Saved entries
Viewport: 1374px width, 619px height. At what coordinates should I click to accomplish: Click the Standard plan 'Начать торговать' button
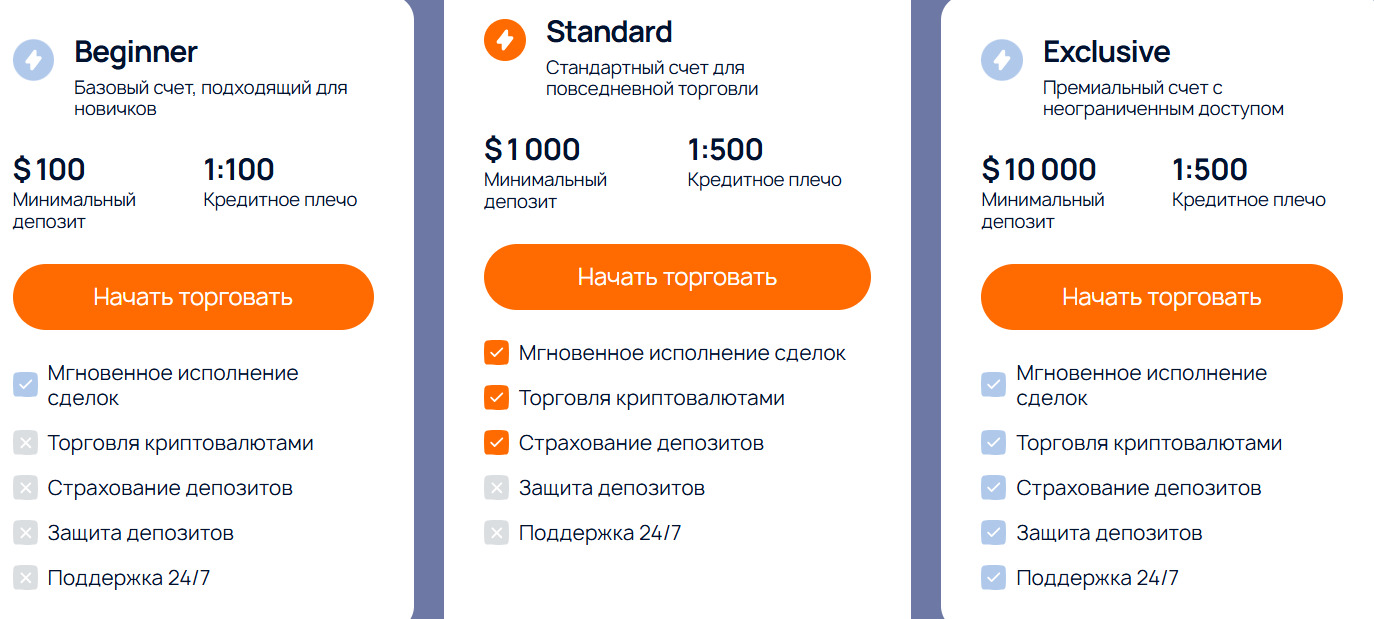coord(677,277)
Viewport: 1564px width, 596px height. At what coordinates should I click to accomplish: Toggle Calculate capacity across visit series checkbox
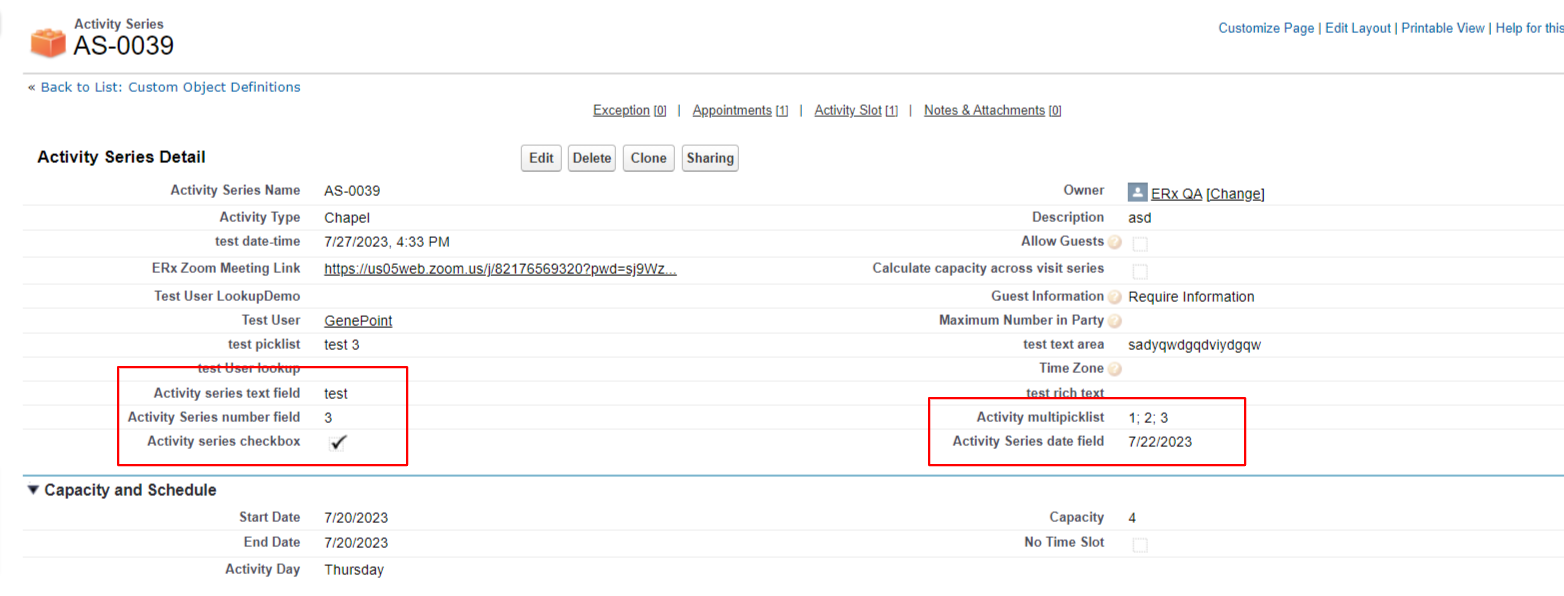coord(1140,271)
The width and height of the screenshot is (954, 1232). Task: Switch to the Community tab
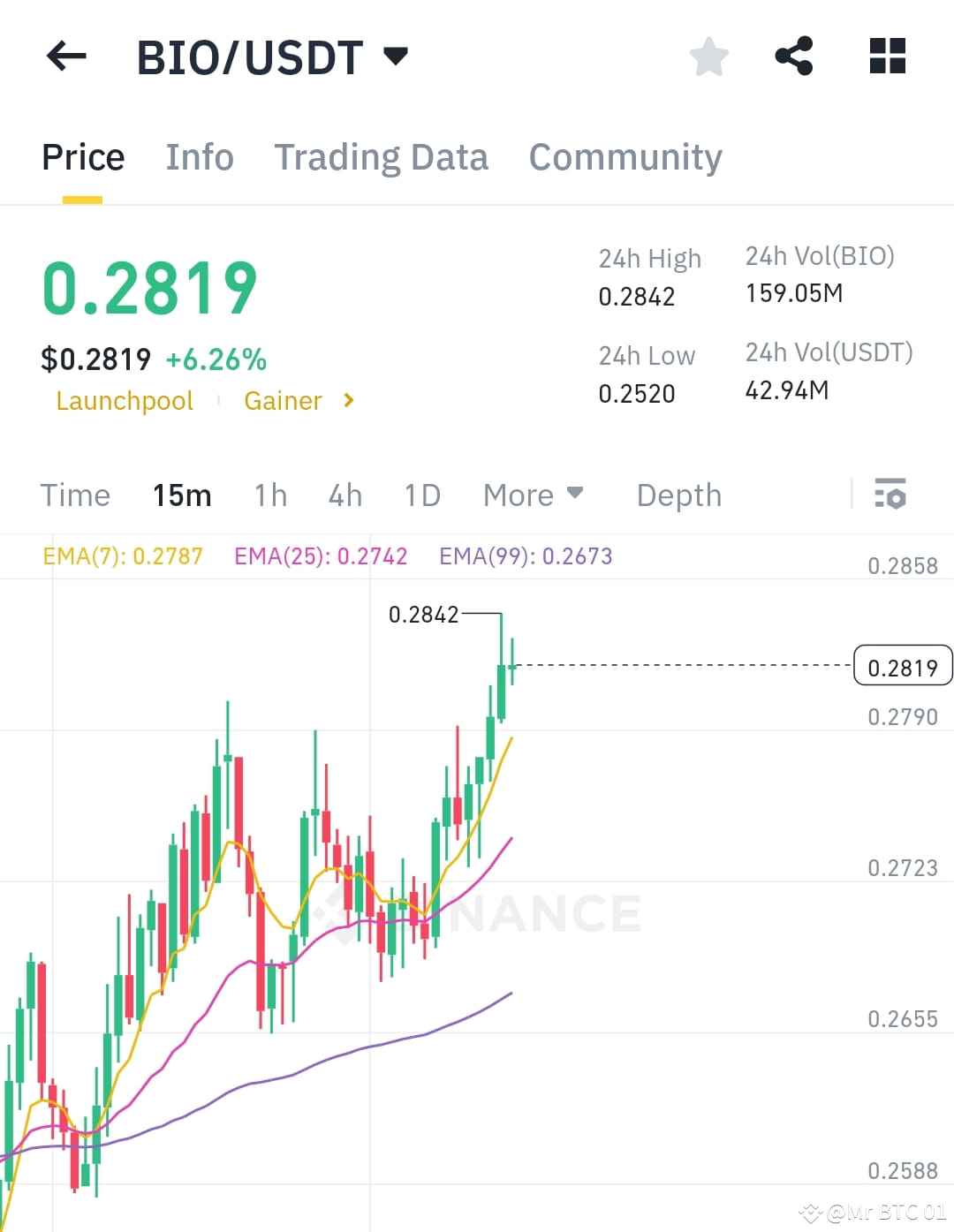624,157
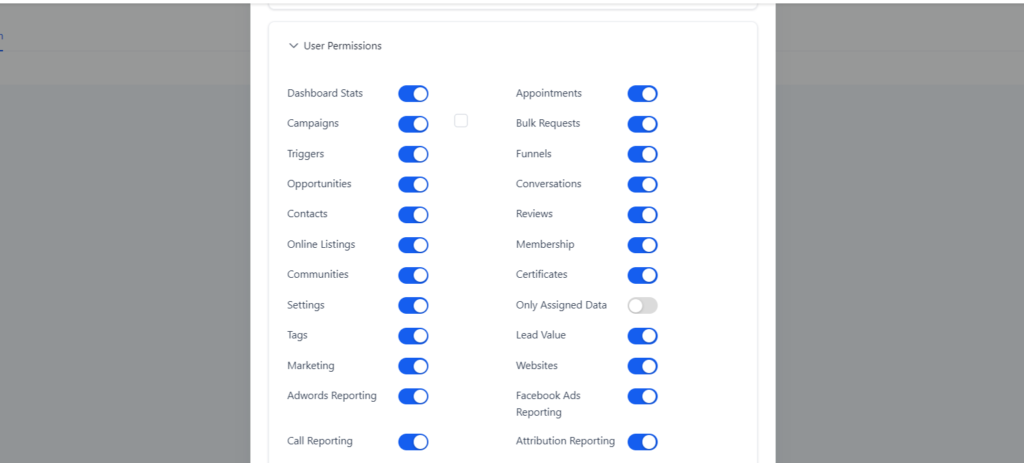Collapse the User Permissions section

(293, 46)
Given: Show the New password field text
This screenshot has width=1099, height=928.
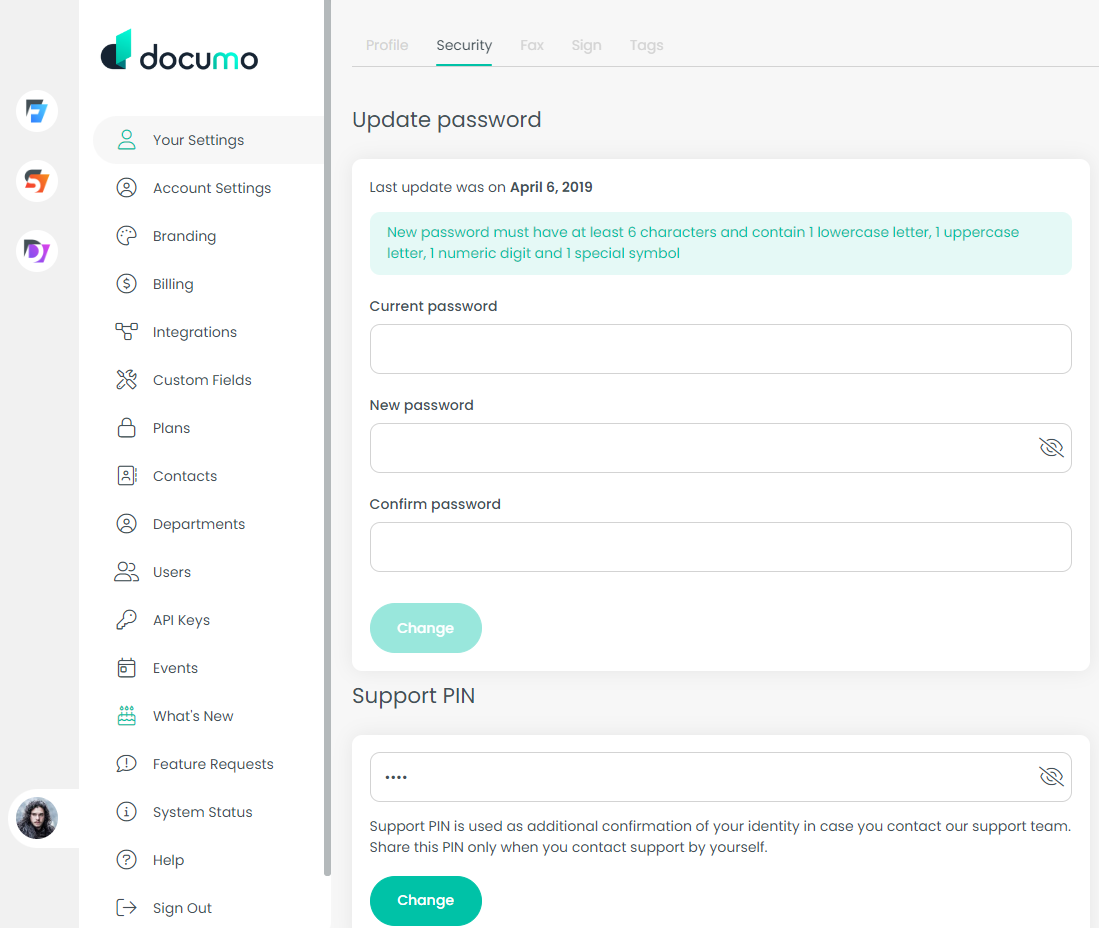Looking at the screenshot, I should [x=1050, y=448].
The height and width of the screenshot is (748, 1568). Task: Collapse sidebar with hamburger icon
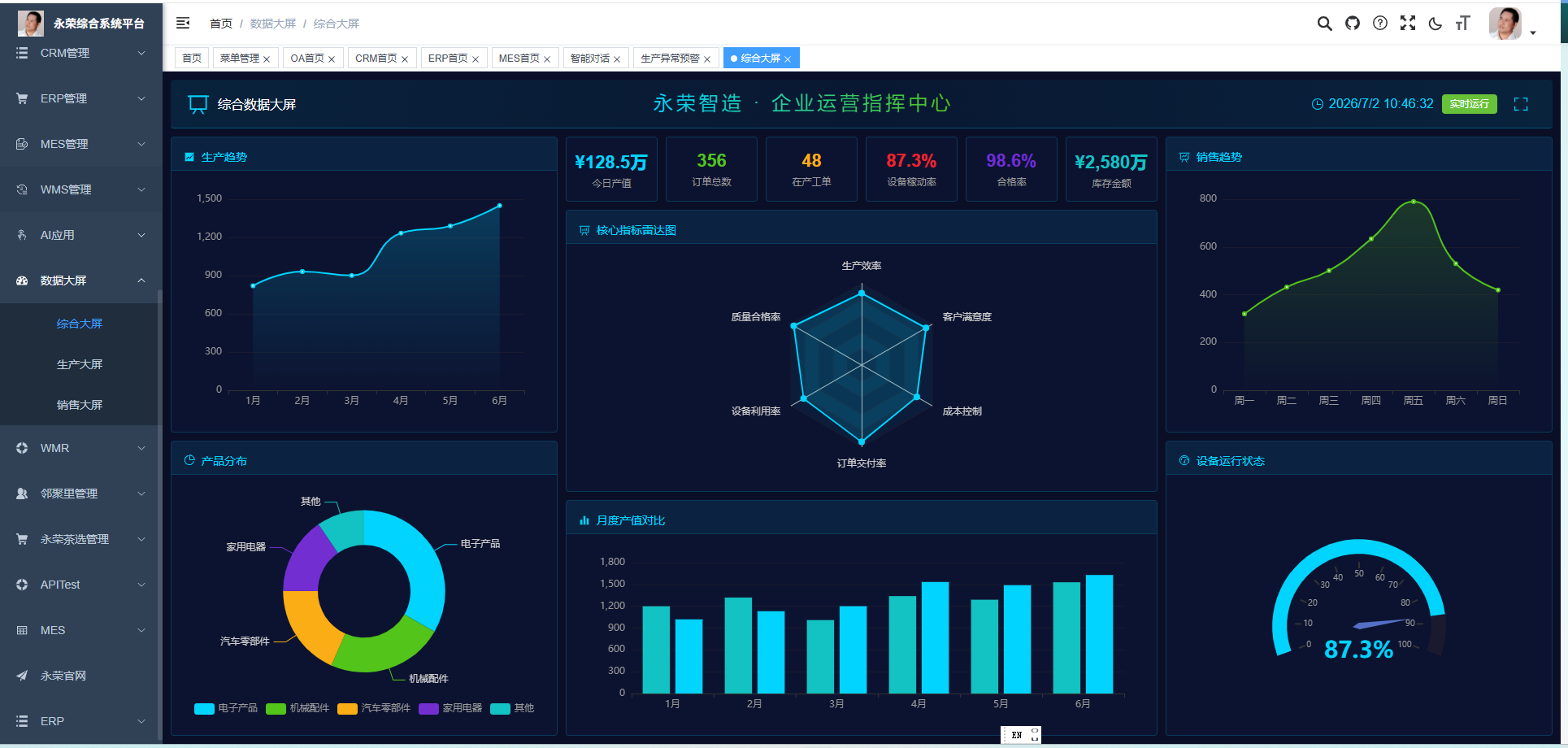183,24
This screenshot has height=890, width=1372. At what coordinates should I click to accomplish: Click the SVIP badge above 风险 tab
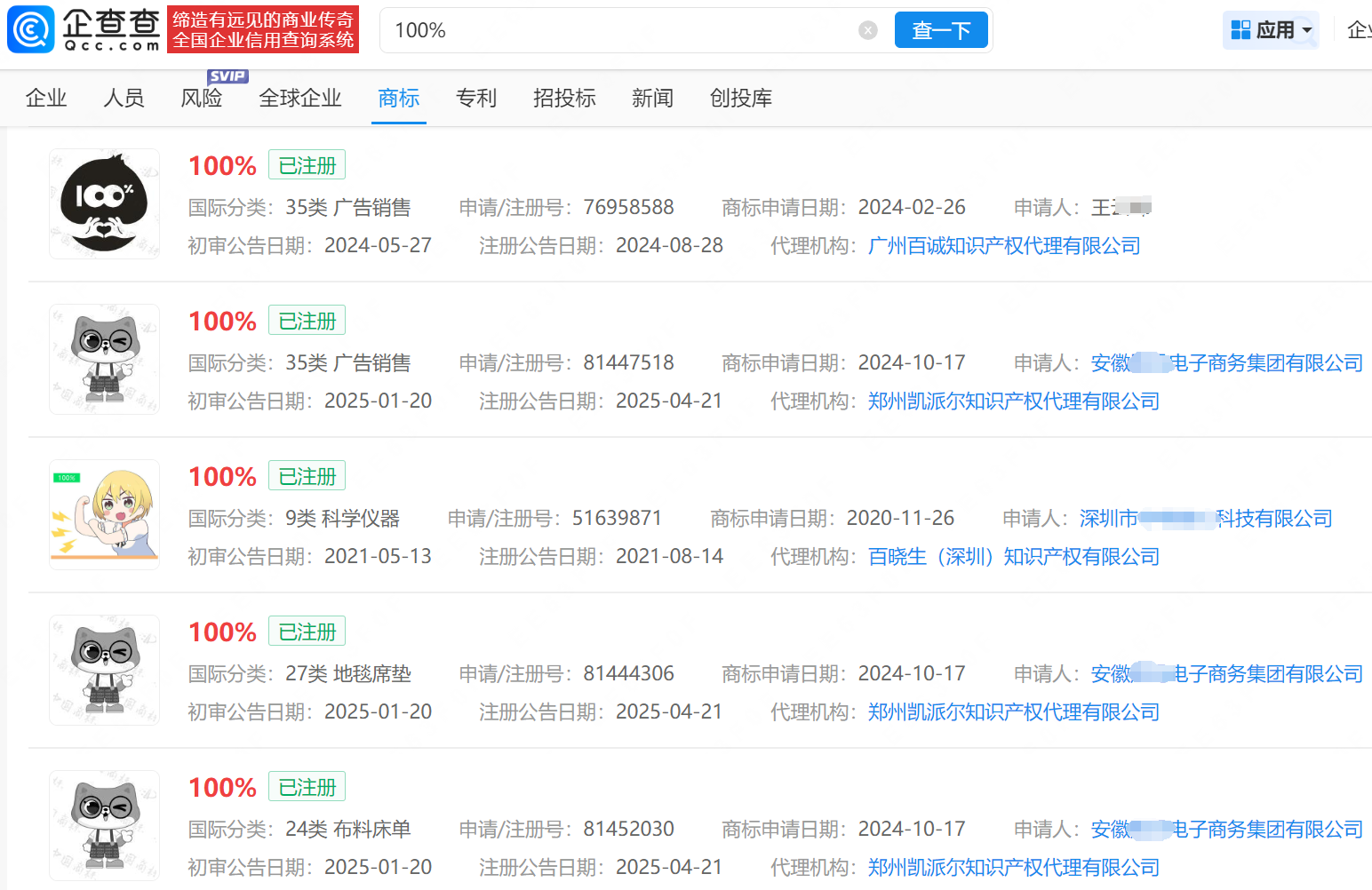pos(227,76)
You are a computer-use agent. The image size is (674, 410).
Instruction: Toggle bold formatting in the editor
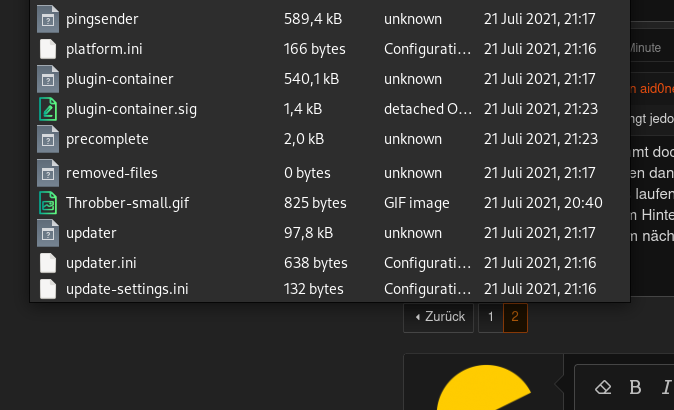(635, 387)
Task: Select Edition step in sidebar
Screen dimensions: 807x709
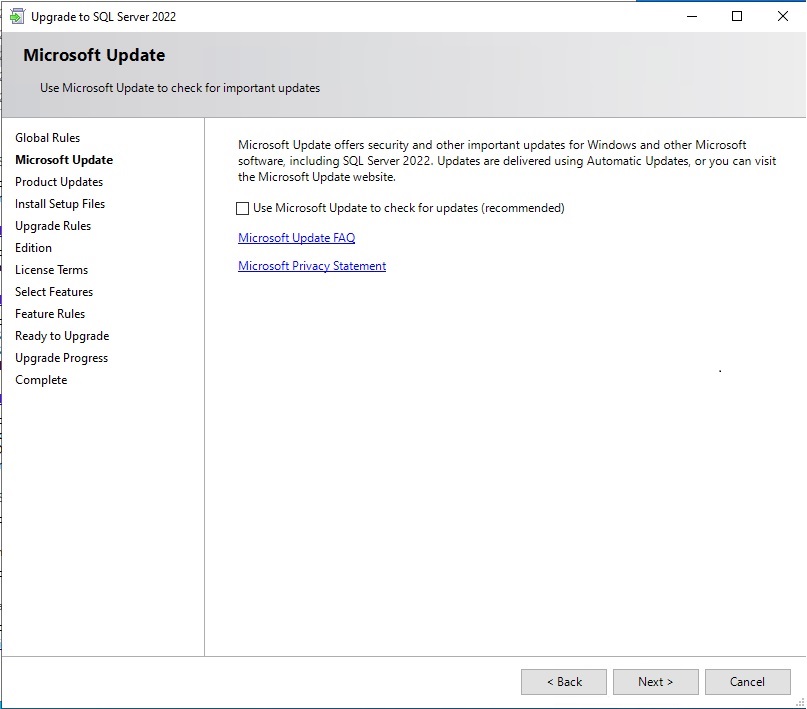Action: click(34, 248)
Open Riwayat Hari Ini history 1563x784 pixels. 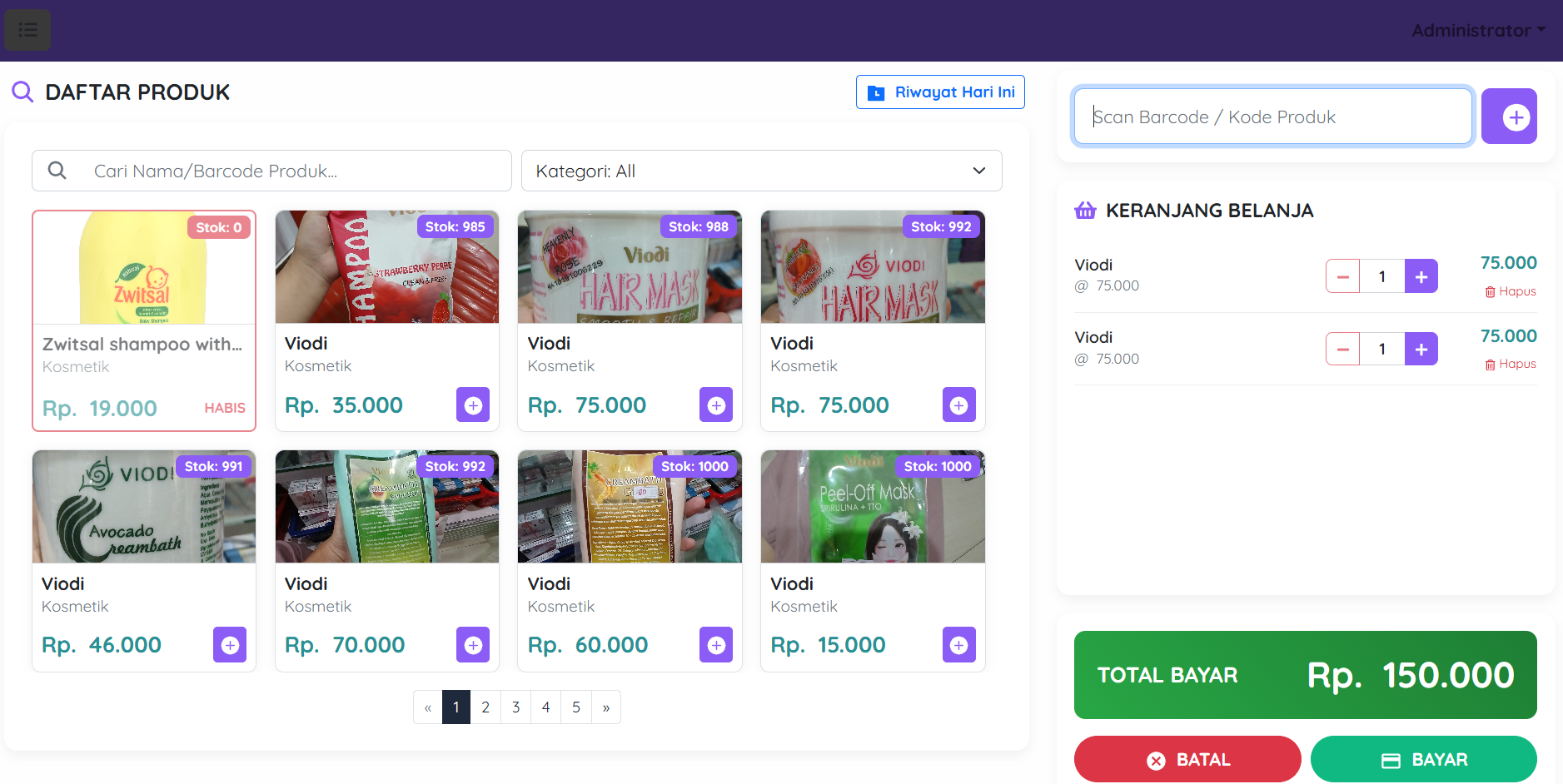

- _WHAT NEEDS TO BE DONE_
Leave out the pictures and transcribe the entries above exactly.

- _EXERCISE RESULT_
Viewport: 1374px width, 619px height. At what coordinates should I click to accomplish: Click the Standard plan 'Начать торговать' button
coord(677,277)
Viewport: 1564px width, 596px height. At what coordinates should I click to accomplish: Toggle Calculate capacity across visit series checkbox
coord(1140,271)
The width and height of the screenshot is (954, 1232). Task: Switch to the Community tab
624,157
Collapse the User Permissions section

(293, 46)
Given: Show the New password field text
This screenshot has width=1099, height=928.
Looking at the screenshot, I should [x=1050, y=448].
The height and width of the screenshot is (748, 1568). Task: Collapse sidebar with hamburger icon
183,24
This screenshot has height=890, width=1372. At what coordinates should I click to accomplish: Click the SVIP badge above 风险 tab
pos(227,76)
You are a computer-use agent. The image size is (674, 410).
Instruction: Toggle bold formatting in the editor
(635, 387)
Task: Select Edition step in sidebar
Screen dimensions: 807x709
Action: click(34, 248)
Open Riwayat Hari Ini history 1563x784 pixels. 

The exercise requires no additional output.